Task details:
Retype every line of the entries below word for word, leaving out the pictures.

===============

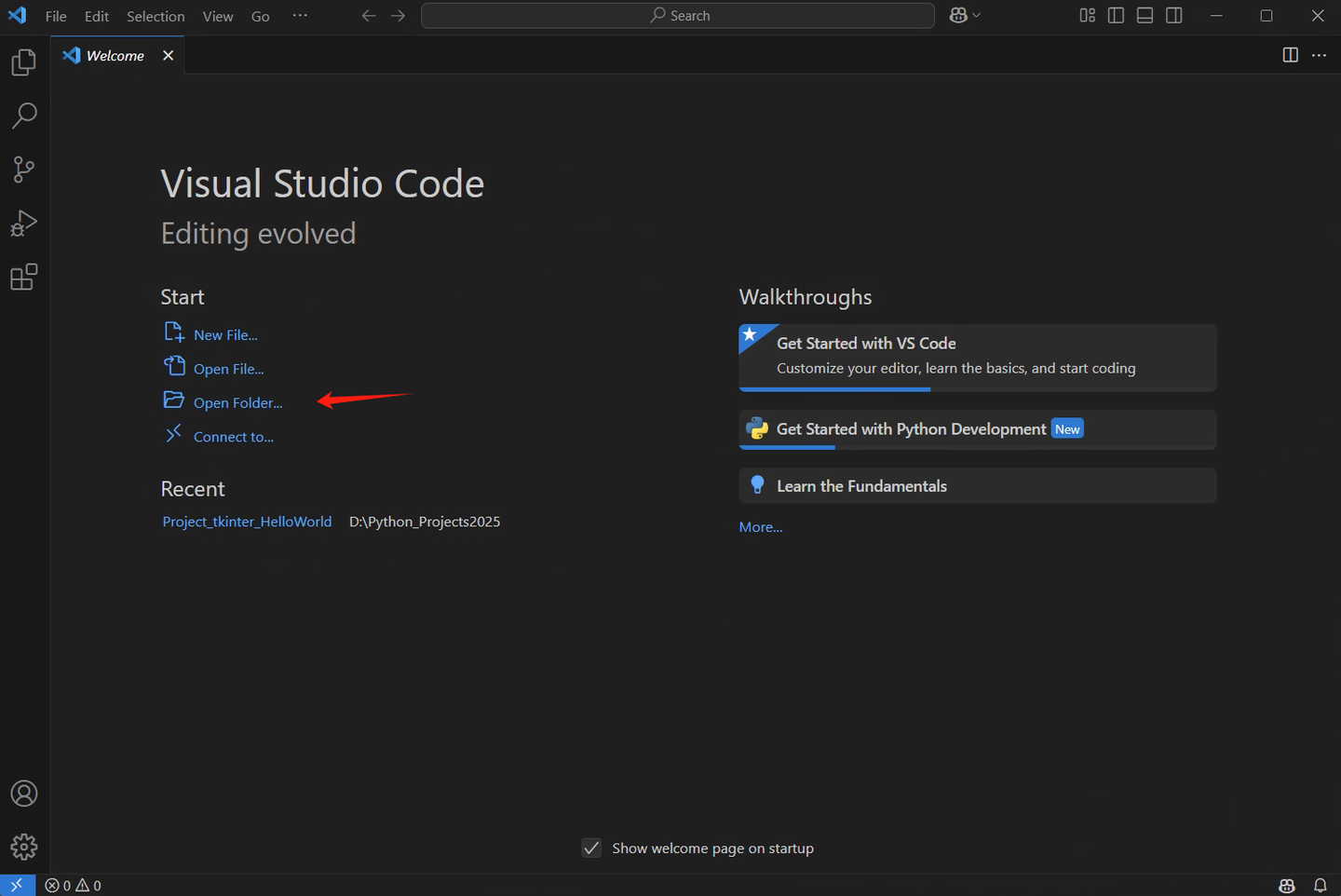Close the Welcome tab
1341x896 pixels.
pos(169,56)
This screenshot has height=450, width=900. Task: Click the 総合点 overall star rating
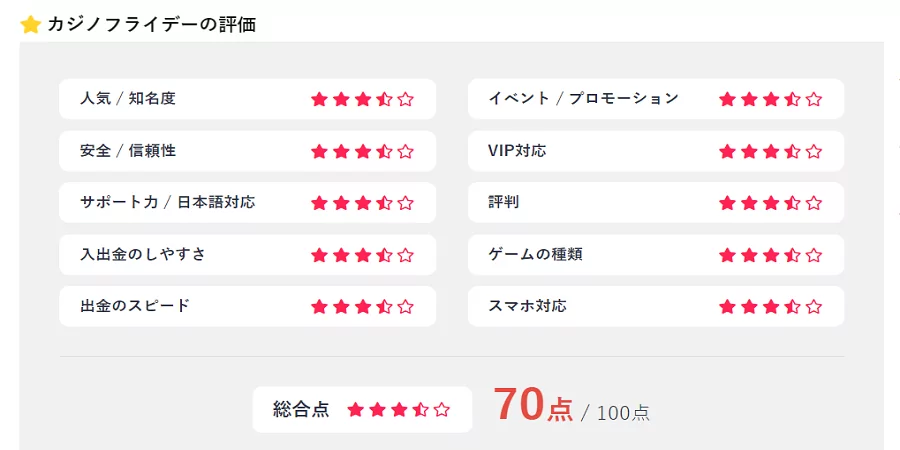[399, 410]
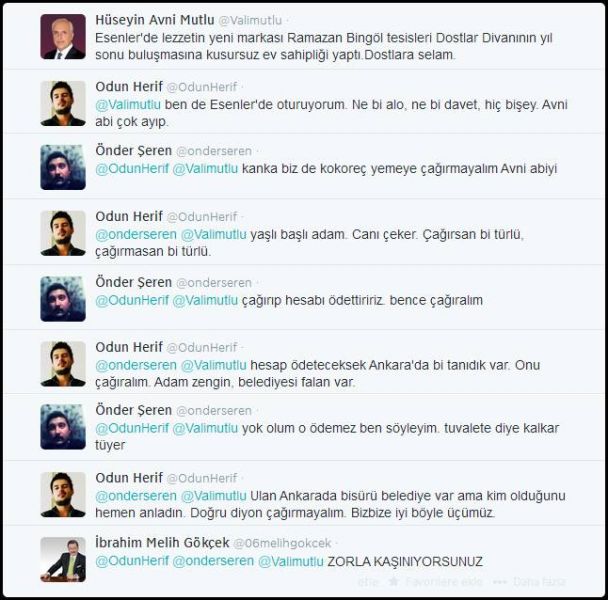Screen dimensions: 608x600
Task: Click the @Valimutlu mention before 'ben de Esenler'de'
Action: pyautogui.click(x=128, y=105)
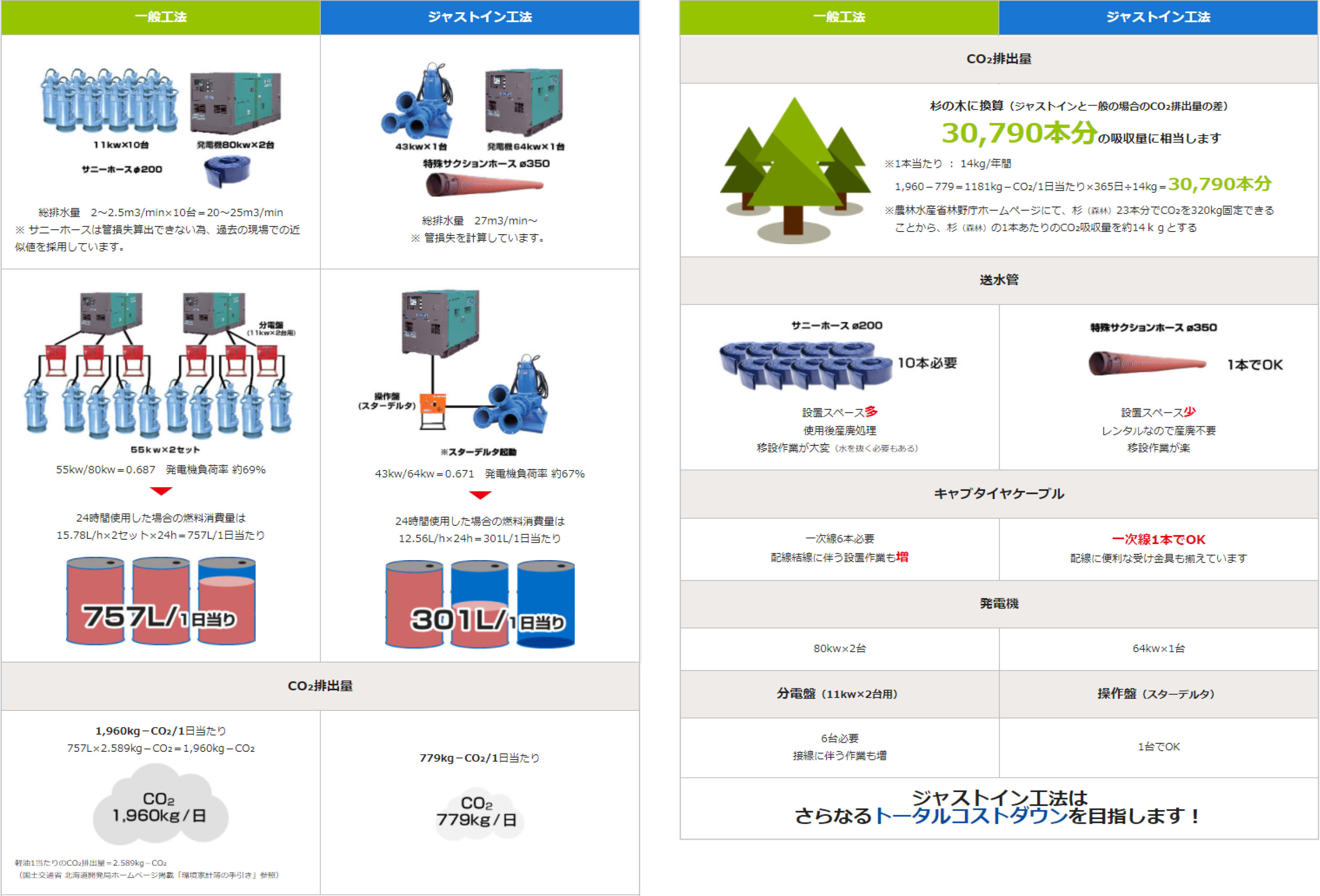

===============

Completed exercise:
Close the Welcome tab
1341x896 pixels.
pos(169,56)
This screenshot has height=450, width=900. Task: Click the 総合点 overall star rating
[399, 410]
Screen dimensions: 608x600
Task: Click the @Valimutlu mention before 'ben de Esenler'de'
Action: pyautogui.click(x=128, y=105)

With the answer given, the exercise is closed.